What is being asked. Give back, unchanged, each line from the one containing "Screen dimensions: 842x739" through the last line of the entries below.

Dataset excerpts.
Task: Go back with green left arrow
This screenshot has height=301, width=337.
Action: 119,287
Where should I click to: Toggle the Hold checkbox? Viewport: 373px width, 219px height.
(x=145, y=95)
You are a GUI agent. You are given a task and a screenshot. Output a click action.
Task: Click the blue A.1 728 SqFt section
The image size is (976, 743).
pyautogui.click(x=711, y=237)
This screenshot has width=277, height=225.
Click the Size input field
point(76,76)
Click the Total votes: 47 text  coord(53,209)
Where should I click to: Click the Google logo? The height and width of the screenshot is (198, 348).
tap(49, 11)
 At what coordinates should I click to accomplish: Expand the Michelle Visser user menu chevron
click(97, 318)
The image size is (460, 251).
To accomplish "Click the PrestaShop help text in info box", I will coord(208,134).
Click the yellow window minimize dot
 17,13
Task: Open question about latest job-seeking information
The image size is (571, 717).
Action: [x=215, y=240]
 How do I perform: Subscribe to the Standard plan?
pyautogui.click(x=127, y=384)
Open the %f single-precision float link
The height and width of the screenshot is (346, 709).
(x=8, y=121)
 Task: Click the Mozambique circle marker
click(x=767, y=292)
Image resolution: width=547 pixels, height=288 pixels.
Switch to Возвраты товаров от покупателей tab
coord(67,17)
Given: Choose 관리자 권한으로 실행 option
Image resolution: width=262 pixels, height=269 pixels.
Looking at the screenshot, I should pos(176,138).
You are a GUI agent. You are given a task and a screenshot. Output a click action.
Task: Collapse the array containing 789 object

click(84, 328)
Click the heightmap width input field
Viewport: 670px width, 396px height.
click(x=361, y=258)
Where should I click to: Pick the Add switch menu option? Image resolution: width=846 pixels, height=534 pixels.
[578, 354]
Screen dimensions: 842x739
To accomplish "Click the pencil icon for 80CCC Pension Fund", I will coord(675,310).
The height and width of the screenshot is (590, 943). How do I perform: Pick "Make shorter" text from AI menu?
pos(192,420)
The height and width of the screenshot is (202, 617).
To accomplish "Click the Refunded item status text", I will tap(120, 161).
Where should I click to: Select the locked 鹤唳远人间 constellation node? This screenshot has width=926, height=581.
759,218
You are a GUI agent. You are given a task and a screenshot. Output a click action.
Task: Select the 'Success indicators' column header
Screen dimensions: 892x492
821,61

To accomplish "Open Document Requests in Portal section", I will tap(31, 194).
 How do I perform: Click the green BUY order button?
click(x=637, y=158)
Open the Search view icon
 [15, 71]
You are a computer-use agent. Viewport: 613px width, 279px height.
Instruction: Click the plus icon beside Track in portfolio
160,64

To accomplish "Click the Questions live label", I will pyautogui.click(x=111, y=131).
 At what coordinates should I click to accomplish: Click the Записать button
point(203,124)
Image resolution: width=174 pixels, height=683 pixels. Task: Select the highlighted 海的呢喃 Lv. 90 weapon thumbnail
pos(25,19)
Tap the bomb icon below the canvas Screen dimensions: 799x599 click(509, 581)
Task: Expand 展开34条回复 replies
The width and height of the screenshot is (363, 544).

Answer section.
Screen dimensions: 842x739
To accomplish "Click the pencil icon for 80CCC Pension Fund", I will coord(675,310).
The height and width of the screenshot is (590, 943). How do I perform: Pick "Make shorter" text from AI menu?
pos(192,420)
The height and width of the screenshot is (202, 617).
To accomplish "Click the Refunded item status text", I will tap(120, 161).
Where should I click to: Select the locked 鹤唳远人间 constellation node? This screenshot has width=926, height=581.
759,218
You are a GUI agent. You are given a task and a screenshot. Output a click action.
Task: Select the 'Success indicators' column header
Screen dimensions: 892x492
821,61

To accomplish "Open Document Requests in Portal section", I will tap(31, 194).
 How do I perform: Click the green BUY order button?
click(x=637, y=158)
Open the Search view icon
 [15, 71]
You are a computer-use agent. Viewport: 613px width, 279px height.
Instruction: Click the plus icon beside Track in portfolio
160,64

To accomplish "Click the Questions live label", I will pyautogui.click(x=111, y=131).
 At what coordinates should I click to accomplish: Click the Записать button
point(203,124)
Image resolution: width=174 pixels, height=683 pixels. Task: Select the highlighted 海的呢喃 Lv. 90 weapon thumbnail
pos(25,19)
Tap the bomb icon below the canvas Screen dimensions: 799x599 click(509, 581)
Task: Expand 展开34条回复 replies
The width and height of the screenshot is (363, 544).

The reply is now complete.